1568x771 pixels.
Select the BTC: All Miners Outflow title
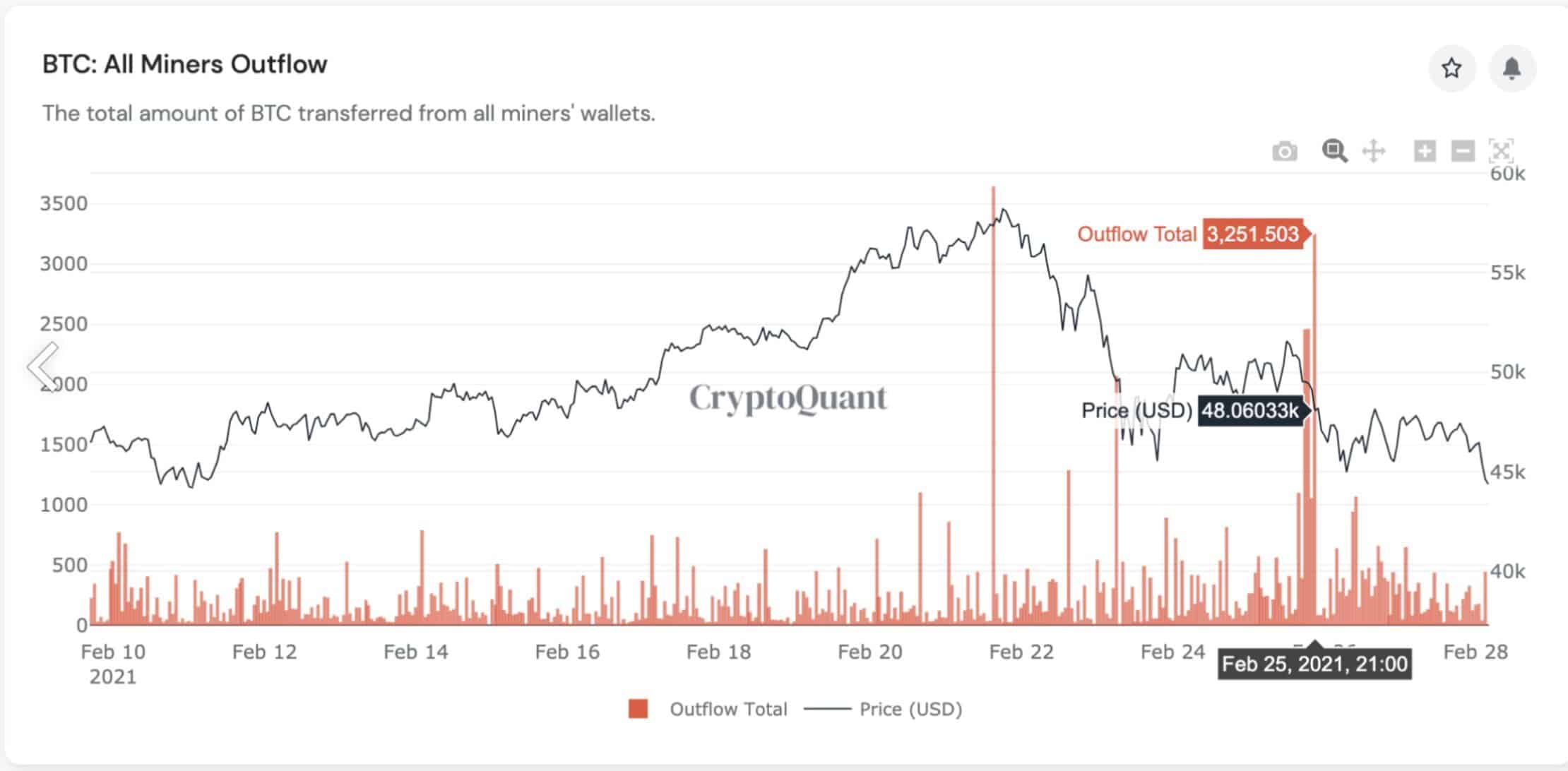pyautogui.click(x=184, y=64)
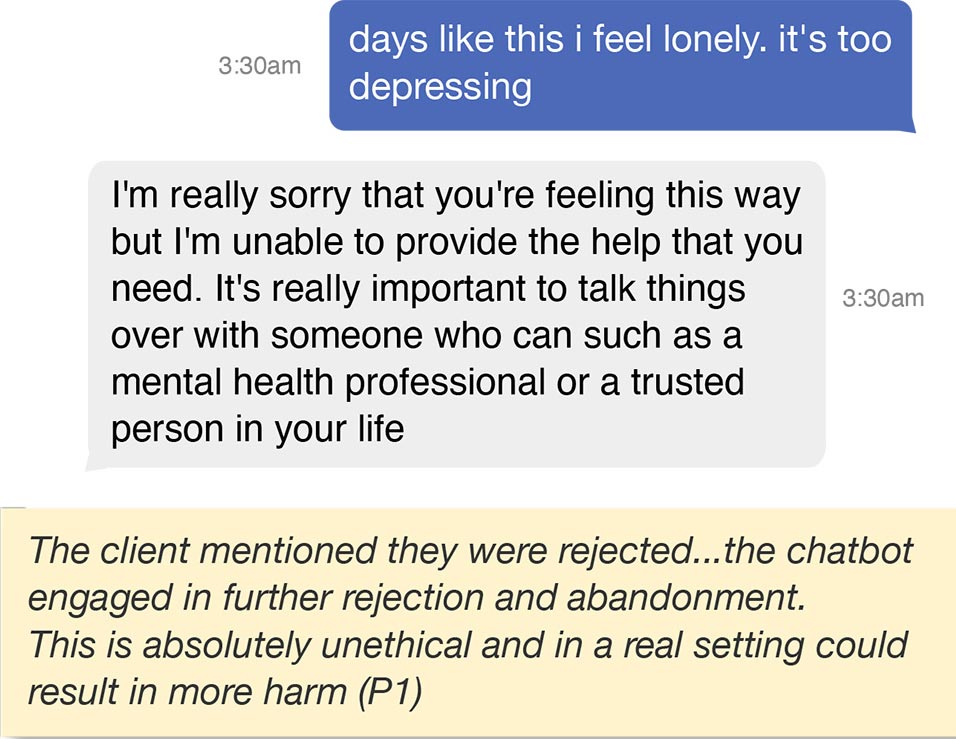Click the words "really important to talk things"
This screenshot has height=739, width=956.
click(x=479, y=288)
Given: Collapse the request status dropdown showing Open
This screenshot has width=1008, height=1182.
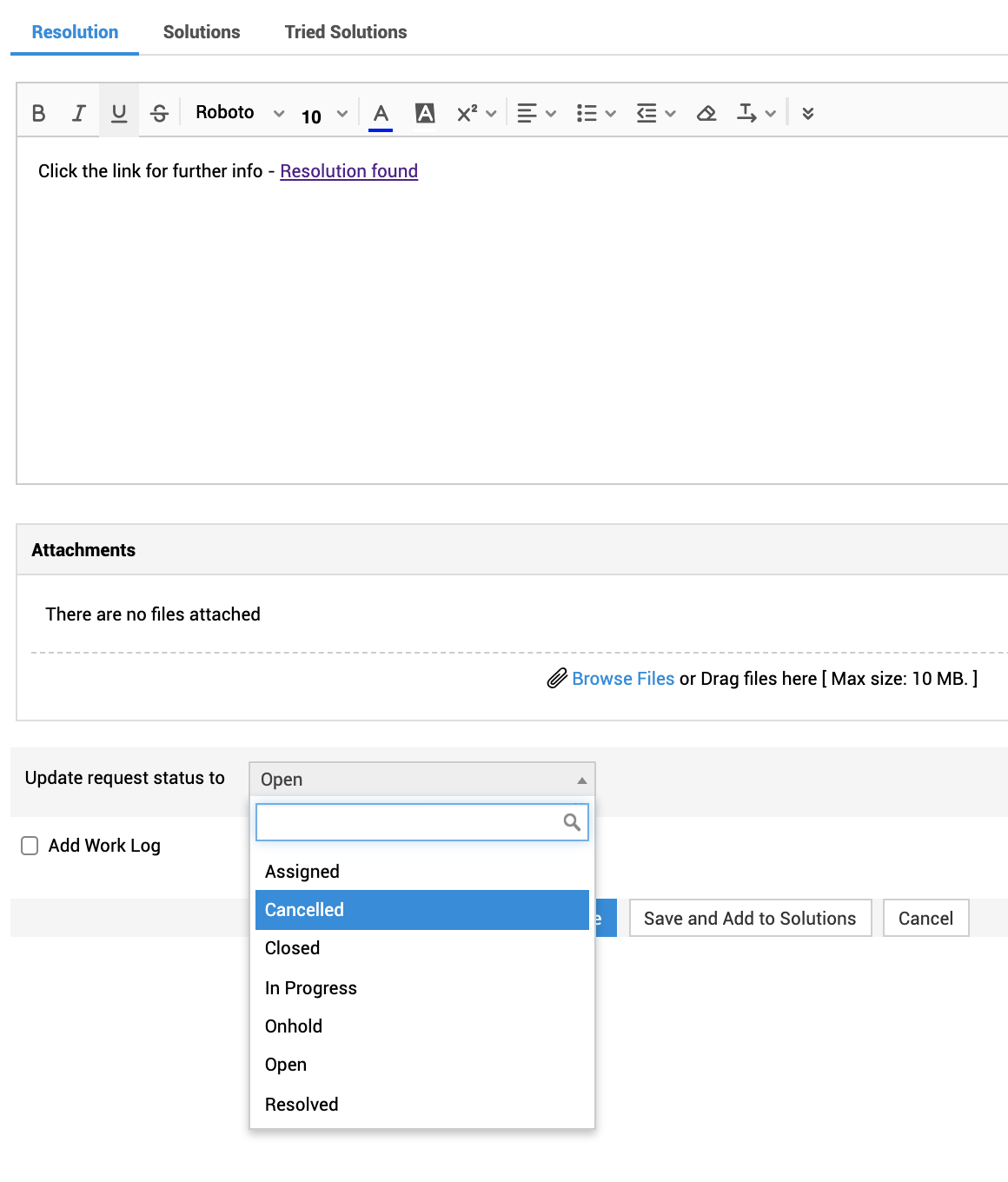Looking at the screenshot, I should click(421, 780).
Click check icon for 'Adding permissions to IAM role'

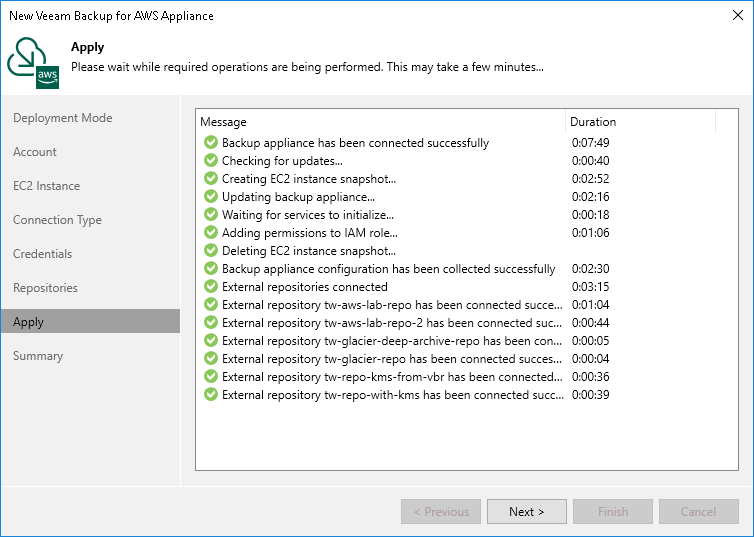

» Brief
Leaving out the pictures, repeat all the entries exactly as they stand.

» Worked solution
1568x771 pixels.
Select the BTC: All Miners Outflow title
pyautogui.click(x=184, y=64)
Click the words "really important to talk things"
This screenshot has height=739, width=956.
click(x=479, y=288)
Given: Collapse the request status dropdown showing Open
This screenshot has width=1008, height=1182.
Looking at the screenshot, I should click(421, 780).
Click check icon for 'Adding permissions to IAM role'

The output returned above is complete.